#### TEXT PROVIDED ####

Archive for December 2010
Friday, December 31, 2010 [Tweets] [Favorites]
Interesting new hex editor from Andreas Pehnack (via Joel Levin):
Synalyze It! allows you to create a grammar for binary files interactively. Unlike in regular hex editors or viewers the files are interpreted automatically for you!
Here’s an example of how it works for PNG files.
Monday, December 20, 2010 [Tweets] [Favorites]
Jesper on Word Lens, the new on-the-fly video translator:
Word Lens isn’t just cool because it does so much with the technology it is able to apply; it’s cool because it seems like there’s no technology, because it seems like the device is finally not only adapting itself to you, but adapting your surroundings to you.
You can get a PDF of the 1985 edition of Inside Macintosh here. Skimming through, I’m struck not only by the clarity and thoroughness of the writing, but its consistent tone. It’s technical but has a human touch that doesn’t feel forced or overly casual.
Folklore has more.
Azul CTO Gil Tene (via Lambda):
Pretty much every collector out there today will take the approach of trying to find all the efficient things to do without moving objects around, and delaying the moving of objects around—or at least the old objects around—as much as possible. If you eventually end up having to move the objects around because you've fragmented the heap and you have to compact memory, then you pause to do that.…Our collector is different. The only way it ever collects is to compact the heap. It's the only thing we ever do. As a result, we basically never have a rare event.
The key is that it can fix up pointers lazily by intercepting reads, which requires kernel support. Azul also developed the nifty lock-free hash table that I mentioned a few years ago.

#### RECORDED INFORMATION ####

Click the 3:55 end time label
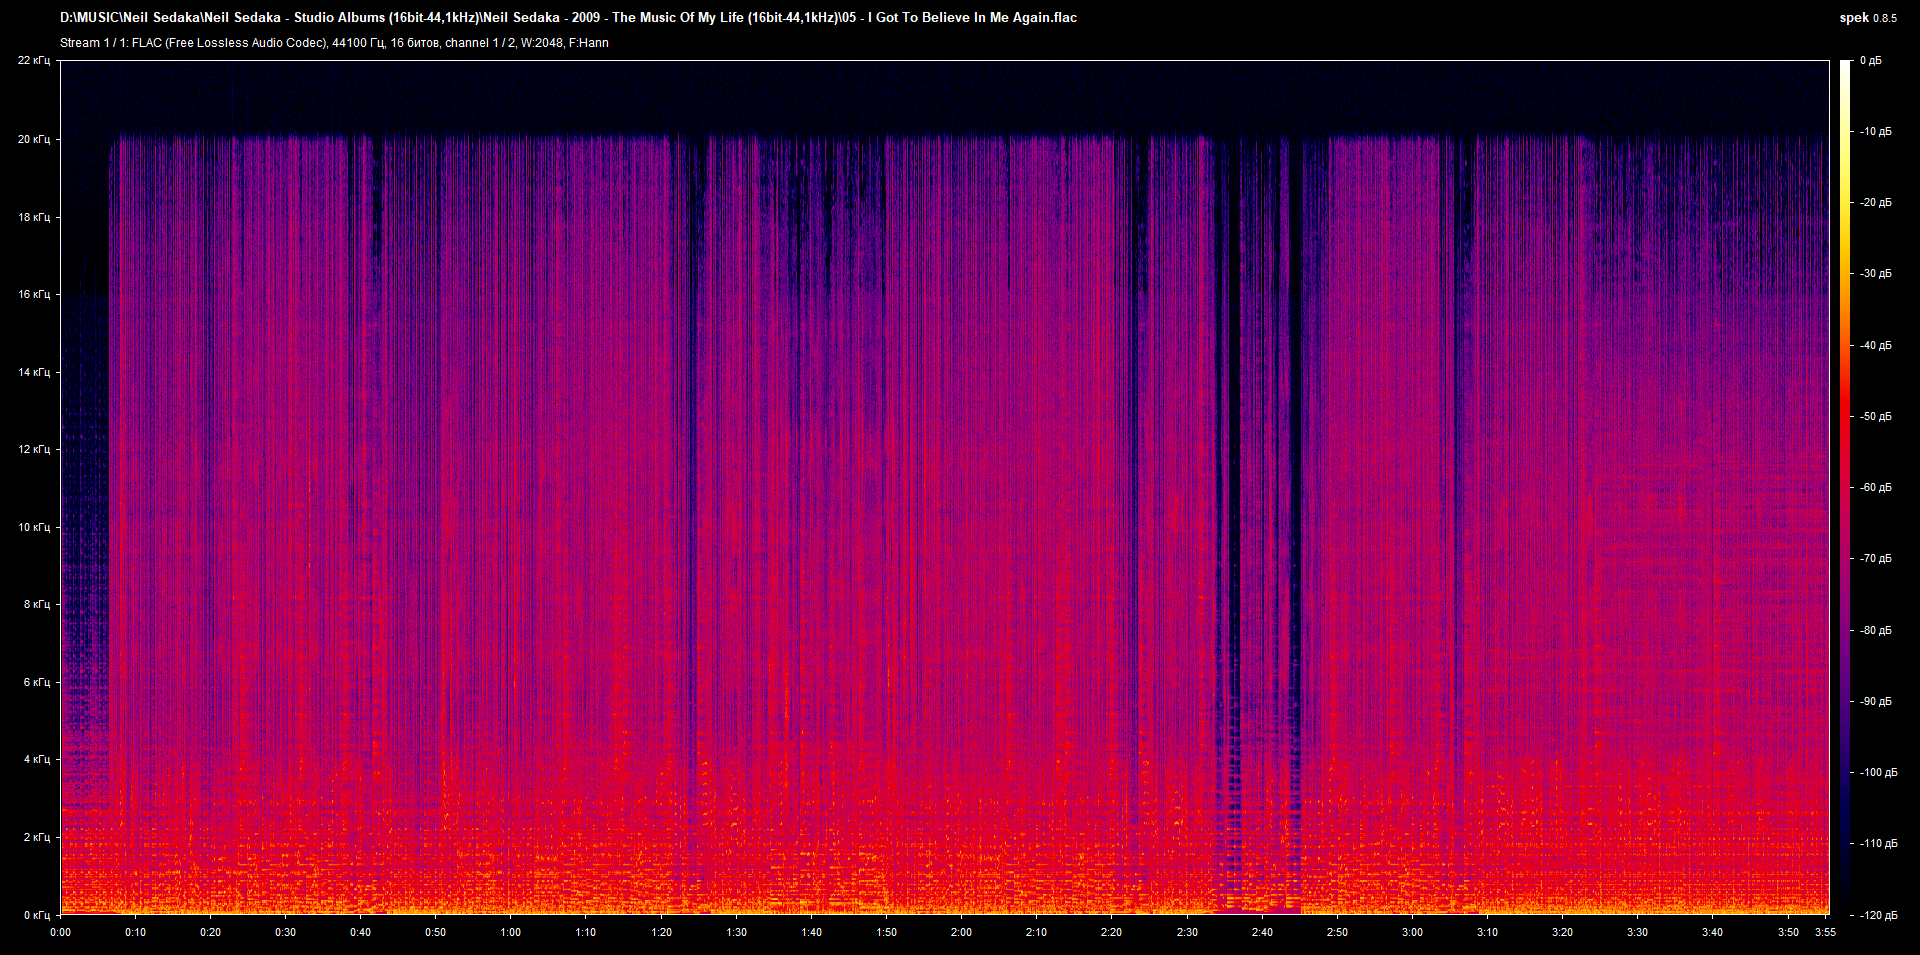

####
#### RECORDED INFORMATION ####

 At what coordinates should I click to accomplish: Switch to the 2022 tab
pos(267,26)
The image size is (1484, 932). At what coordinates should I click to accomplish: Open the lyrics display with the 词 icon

####

Please reproduce the passage in the December 2010 archive above from "The key is that" to "few years ago.", word for word.

▶ **TASK ANSWER**:
The key is that it can fix up pointers lazily by intercepting reads, which requires kernel support. Azul also developed the nifty lock-free hash table that I mentioned a few years ago.